At Shiloh, where our men had been encamped for weeks
before being attacked by General Johnston, our Generals were guilty
of unpardonable neglect in having done nothing for the defense
of the place and their camps, by establishing a line of fortifications.
After the battle, and the arrival of General Halleck, the army
commenced their labors with the axe, the pick and the spade, and
constructed and built line upon line of works from Shiloh to Corinth.
Day and night the troops were engaged in digging.
The Seventy-Eighth was still retained in Lew. Wallace's Division, which was the extreme right of the army. It was very important that the right flank be well guarded, as here important highways led to Corinth and Purdy, which made a convenient and ready communication to our army. In consequence many scouting parties had to be sent out daily to watch the movements of the enemy and to guard the flank of the army. This imposed heavy duty upon the Seventy-Eighth regiment. Colonel Leggett being known as a man of great energy, was generally selected for difficult and dangerous enterprises.
The siege was fairly inaugurated on the 30th of April, and ended the morning of the 30th of May. During this time the regiment seldom slept two nights in the same camp. During the night they would build works; the next morning they would move forward to a new position and go through the same operation. Almost a constant cannonading was kept up along the whole line from right to left. Corinth at length became almost encompassed by our army, and but one avenue was left the rebels for escape, which was the Charleston Railroad, and it would seem that General Halleck intended this to be left open for that purpose, of which opportunity they availed themselves the morning of the 30th of May.
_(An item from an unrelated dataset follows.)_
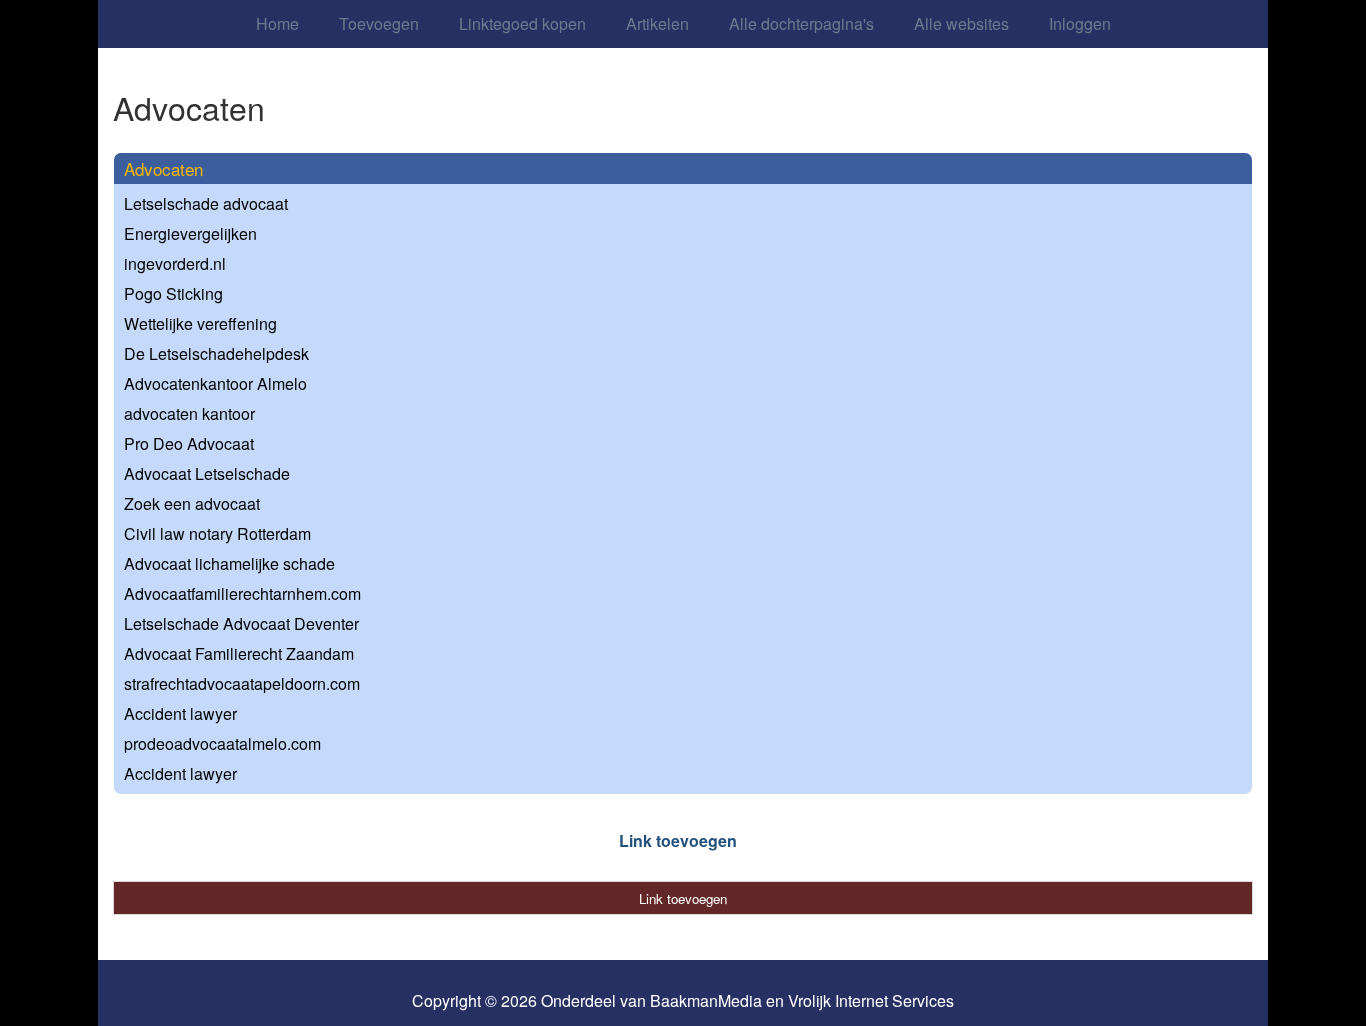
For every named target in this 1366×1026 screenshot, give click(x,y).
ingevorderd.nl (175, 263)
The two armies were now about equal in numbers, and despite the boast that one rebel is equal to two Yankees, the Southern Generals again declined to fight us when nearly of equal strength and advantage. Although protected by entrenchments in commanding positions, and capable of being made next to invulnerable, Corinth has been added to the long list of strongholds which have fallen into our hands without much bloodshed since the commencement of the present year. Manassas, Yorktown, Norfolk, Bowling Green, Nashville, Columbus, Little Rock and Corinth each capable of a lengthened defense, yet all captured with but little resistance. Corinth was indeed a stronghold, and its importance could not have been overestimated. It is the key that unlocks the cotton States, and gives us command of almost the entire system of Southern railroads, and nothing but despair could have prompted its abandonment. While there was a hope for the Confederacy, policy would have compelled the insurgents to hold the town.